**REQUIRED TASK**.
Convert the lines of the listing below, from the line containing "Given: Open the chat support bubble icon" through the line containing "click(x=174, y=20)", into a JSON list of strings with one string per line and blank lines omitted.

**DATA SUPPLIED**.
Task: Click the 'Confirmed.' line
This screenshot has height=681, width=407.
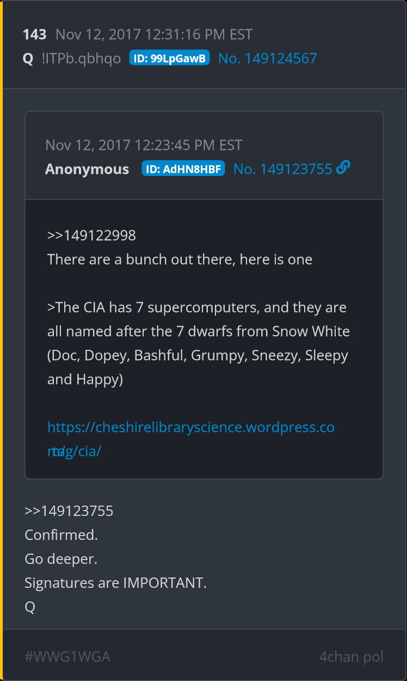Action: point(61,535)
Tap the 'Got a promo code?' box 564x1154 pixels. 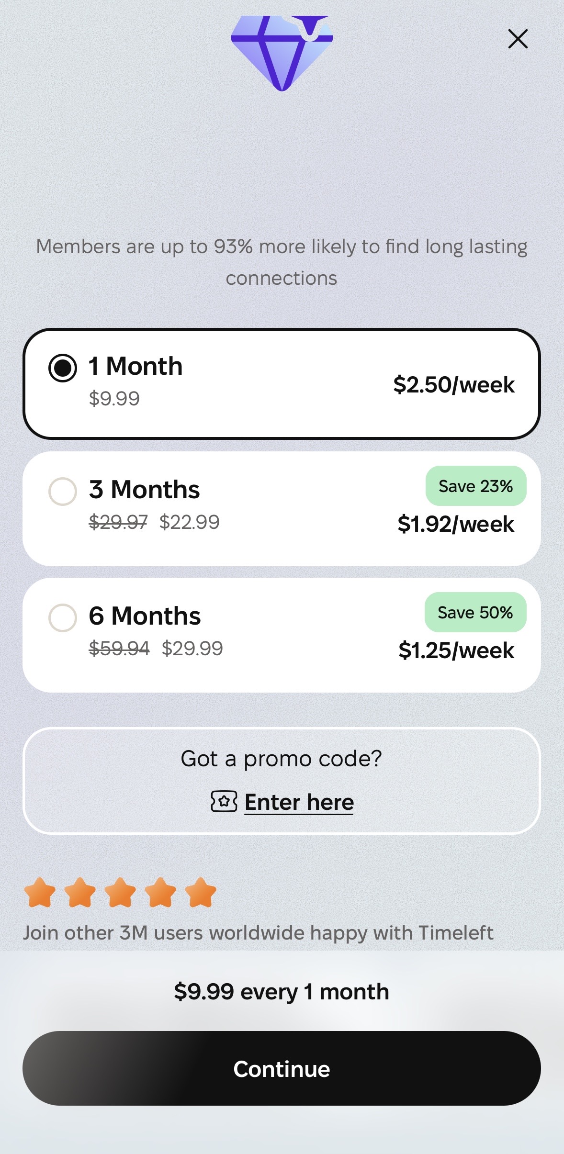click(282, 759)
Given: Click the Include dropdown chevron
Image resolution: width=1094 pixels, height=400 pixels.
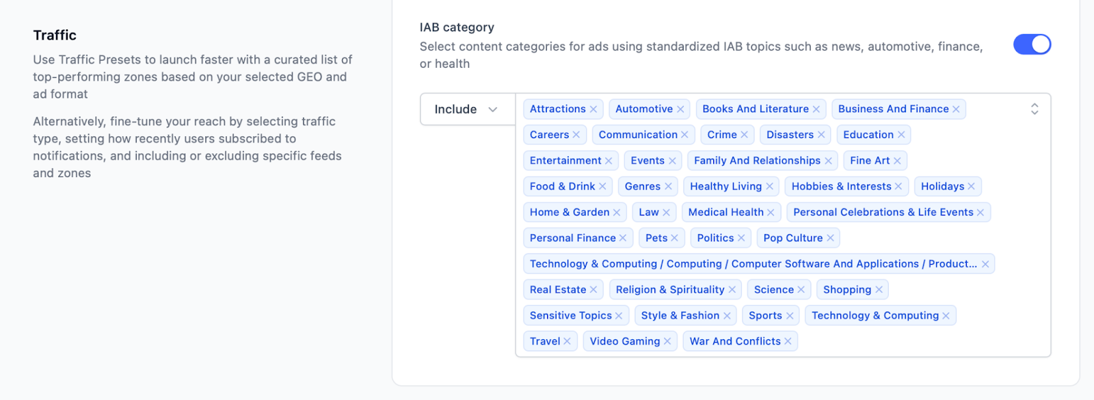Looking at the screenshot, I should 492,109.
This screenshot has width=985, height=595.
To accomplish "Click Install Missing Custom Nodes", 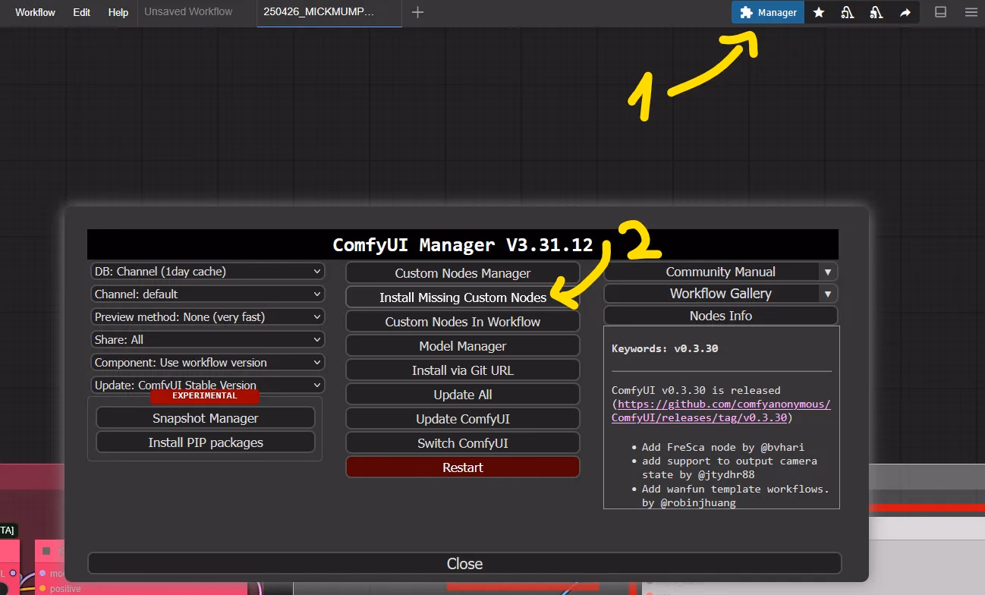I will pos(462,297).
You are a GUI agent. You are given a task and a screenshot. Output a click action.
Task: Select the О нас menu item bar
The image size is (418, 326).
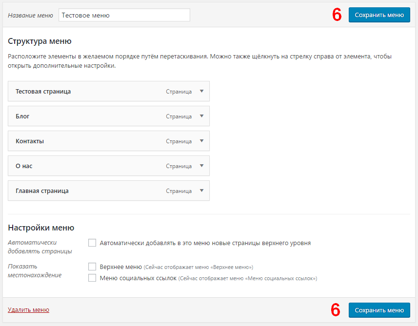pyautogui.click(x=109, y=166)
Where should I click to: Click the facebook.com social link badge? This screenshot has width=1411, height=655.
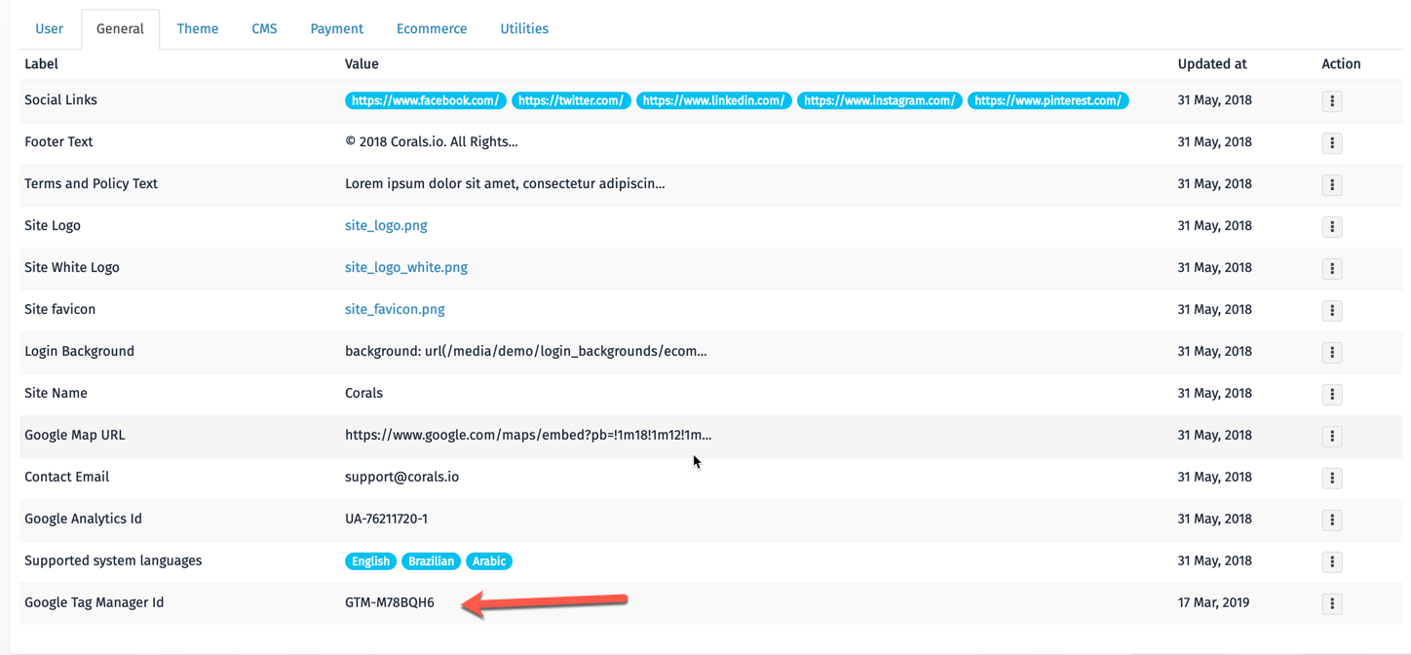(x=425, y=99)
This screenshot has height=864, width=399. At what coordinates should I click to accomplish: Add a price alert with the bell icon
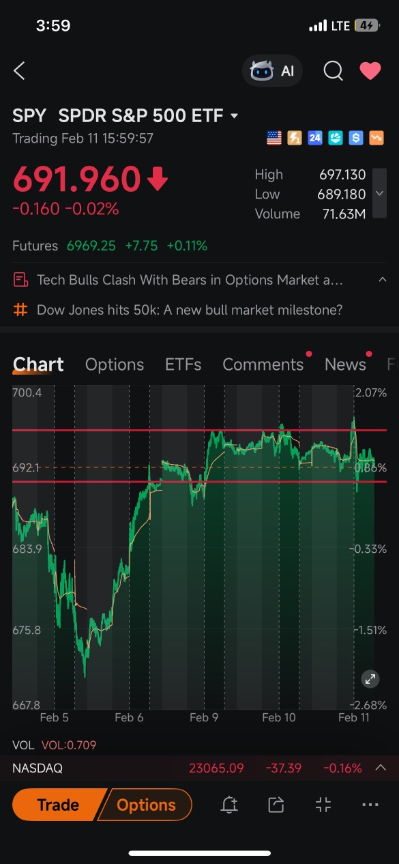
...
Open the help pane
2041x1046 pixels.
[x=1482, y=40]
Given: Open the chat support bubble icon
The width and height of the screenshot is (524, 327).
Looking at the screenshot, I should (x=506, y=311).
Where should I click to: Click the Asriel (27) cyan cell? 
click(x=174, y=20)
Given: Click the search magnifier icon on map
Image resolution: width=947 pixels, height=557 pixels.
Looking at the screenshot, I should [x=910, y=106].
* * *
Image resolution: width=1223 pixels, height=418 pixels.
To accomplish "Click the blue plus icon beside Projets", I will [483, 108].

**TASK SOLUTION**.
[
  "Given: Open the chat support bubble icon",
  "The width and height of the screenshot is (524, 327).",
  "Looking at the screenshot, I should (x=506, y=311).",
  "Where should I click to: Click the Asriel (27) cyan cell? ",
  "click(x=174, y=20)"
]